Temps de lecture : 3 min

Dans la province du Shandong (est), souvent considérée comme l’un des «greniers» du pays, Chen Xichuan presse une poire bien mûre devant la caméra de son téléphone fixé sur un trépied. «Regardez tout ce jus!», lance-t-il aux spectateurs, le visage protégé du soleil par un chapeau de paille. «Ramenez-la chez vous, goûtez-la et préparez du jus frais pour vos enfants», ajoute ce cadre du parti communiste de la petite ville de Pingdu.

Le terme de «néo-paysans» est utilisé en Chine pour désigner une nouvelle génération d’acteurs du monde rural qui s’est emparée des techniques numériques. Sur Xiaohongshu, un réseau social chinois comparable à Instagram, le hashtag correspondant a été vu plus de 225 millions de fois. Certains suivent même des «camps pratiques» pour apprendre à attirer les clics grâce à de la diffusion en direct de contenu vidéo sur Internet.

Dans une salle de classe, l’agricultrice Gao Chaorong montre à une douzaine d’élèves la meilleure façon de cuisiner une aubergine tranchée.

Dépasser ses limites

«Quand vous vendez, il ne s’agit pas seulement de réciter unscript», commente la formatrice Tian Dongying après la démonstration de Mme Gao. «Il faut comprendre à qui vous vous adressez». La concurrence est rude et «on ne peut plus se contenter de l’agriculture à l’ancienne», explique à l’AFP Mme Gao pour justifier sa participation au camp.

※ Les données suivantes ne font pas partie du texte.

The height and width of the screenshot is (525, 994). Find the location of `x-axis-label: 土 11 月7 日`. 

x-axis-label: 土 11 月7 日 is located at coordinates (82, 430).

Elle cultive blé, patates douces et cacahuètes au pied du mont Maling. En parallèle, elle partage des vidéos de ses récoltes sur les réseaux sociaux, où elle cumule plus de 7000 abonnés. Les agriculteurs qui n’adoptent pas ces nouvelles méthodes risquent, selon elle, de voir leurs récoltes invendues «pourrir dans les champs».

Mme Tian, qui a fondé l’école de formation à la diffusion en direct avec ses deux soeurs et une cousine, estime que tous ses élèves méritent «20 sur 20». «Ils n’avaient jamais fait cela et le simple fait de prendre la parole est déjà un défi», explique-t-elle à l’AFP. «S’ils veulent gagner cet argent, ils doivent dépasser leurs propres limites».

Scénarios et accessoires

Selon Douyin, le nombre de créateurs liés à l’agriculture et au monde rural a bondi de 52% sur un an. La diffusion en direct plaît aux agriculteurs, car les utilisateurs peuvent y acheter directement les produits et poser des questions en direct aux vendeurs.

M. Chen promet par exemple un remboursement si ses fruits arrivent abîmés. Il explique avoir été chargé par ses supérieurs d’aider les agriculteurs à vendre en ligne et suit lui-même les cours de l’école de Mme Tian pour perfectionner ses compétences en diffusion en direct. «Il est devenu plus difficile de vendre, surtout hors ligne», confie-t-il à l’AFP.

Les sœurs Tian, expertes en e-commerce et issues d’une famille d’agriculteurs, organisent chaque mois ce stage intensif, facturé environ 5000 yuans (592 euros) pour quatre jours de formation, et promettent un suivi «à vie».

Les élèves y apprennent à capter l’attention grâce à des scénarios, des accessoires et des décors soignés.

Revitalisation rurale

Le secteur agricole prend de l’importance en Chine, alors que des industries comme l’immobilier «ne sont plus aussi prospères» et que le chômage augmente, souligne Tian Chunying, directrice de l’école et sœur aînée de Dongying.

Le président chinois Xi Jinping a fait de la revitalisation rurale une priorité depuis son arrivée au pouvoir en 2012. «Un pays doit d’abord renforcer son agriculture avant de se renforcer lui-même», avait-il déclaré en 2022.

Les outils numériques comme la diffusion en direct ont changé la perception de la vie rurale en Chine, explique Pan Wang, professeure associée d’études chinoises à l’université de Nouvelle-Galles du Sud, en Australie. «Traditionnellement, les agriculteurs chinois étaient perçus comme pauvres, déconnectés de la technologie, travaillant du lever au coucher du soleil», explique-t-elle à l’AFP.

Les obstacles restent malgré tout nombreux pour les agriculteurs souhaitant se mettre à la page. «La diffusion en direct et les vidéos, c’est tout nouveau», poursuit Mme Gao. «Pour les jeunes, cliquer sur un ordinateur, c’est naturel, mais pour nous, il faut deux fois plus d’efforts pour apprendre».